Ноэль выпила немного, отставила бокал, потом еще выпила.
– Очень вкусное, но страшно липкое. У вас нет сигареты?
– Des cigarettes!
– сказал Лавенди официанту.
– Et deux cafes noirs {Сигареты! И два черных кофе (франц.).}. Так вот, mademoiselle, - продолжал он, когда принесли кофе.
– Представим себе, что мы выпили каждый по бутылке вина - и вот мы уже на подступах к тому, что именуется Пороком.

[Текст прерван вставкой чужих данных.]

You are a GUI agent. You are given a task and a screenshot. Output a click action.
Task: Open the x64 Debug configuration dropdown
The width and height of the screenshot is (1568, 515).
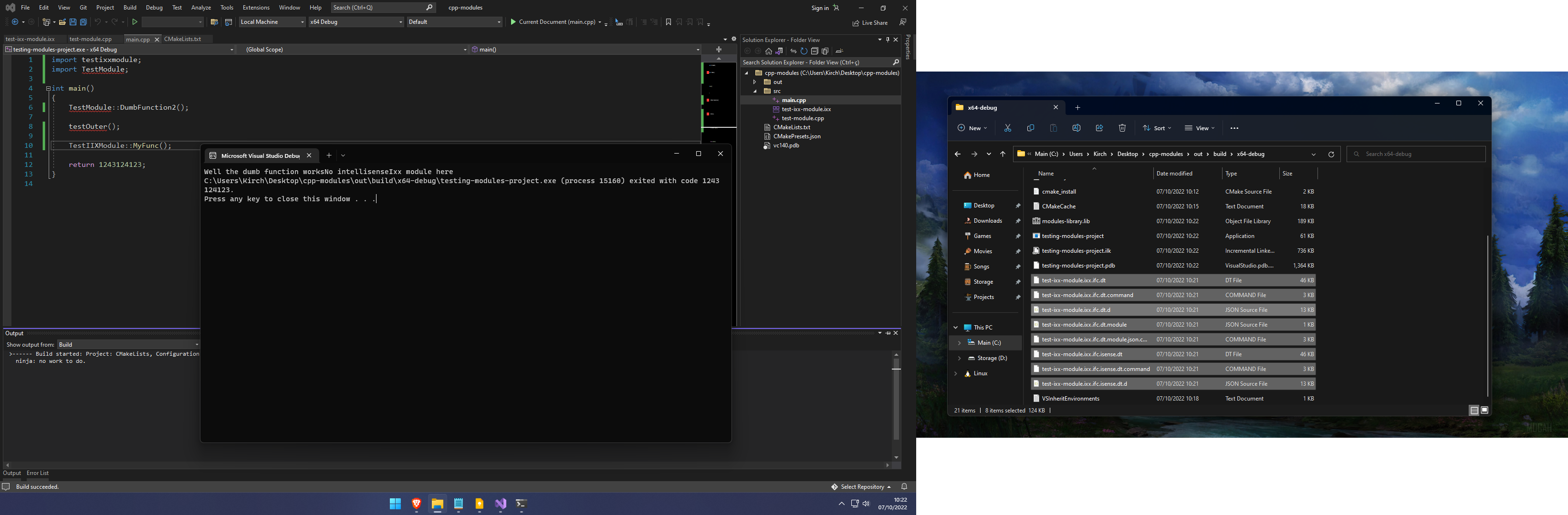point(355,22)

Забавно, не правда ли?
– Он пожал плечами.
Его лицо поразило Ноэль: внезапно оно стало тусклым и угрюмым.
– Не сердитесь, monsieur, это все так ново для меня, понимаете?
Художник улыбнулся своей ясной, рассеянной улыбкой.
– Простите, я забылся. Но мне больно видеть красоту в подобном месте. Она ведь не вяжется и с этой музыкой, и с голосами, и с лицами. Развлекайтесь, mademoiselle, впивайте все это. Взгляните, как эти люди смотрят друг на друга; сколько любви сияет в их глазах! Жалко, что мы не можем слышать, о чем они говорят. Поверьте мне, их речи невероятно утончены и tres spirituels! {Возвышенны! (франц.).} Эти молодые женщины "вносят свою лепту", как принято говорить; они доставляют le plaisir {Удовольствие (франц.).} тем, кто служит родине. Есть, пить, любить, ибо завтра мы умрем! Кому дело до того, как прост и прекрасен мир! Храм духа пуст.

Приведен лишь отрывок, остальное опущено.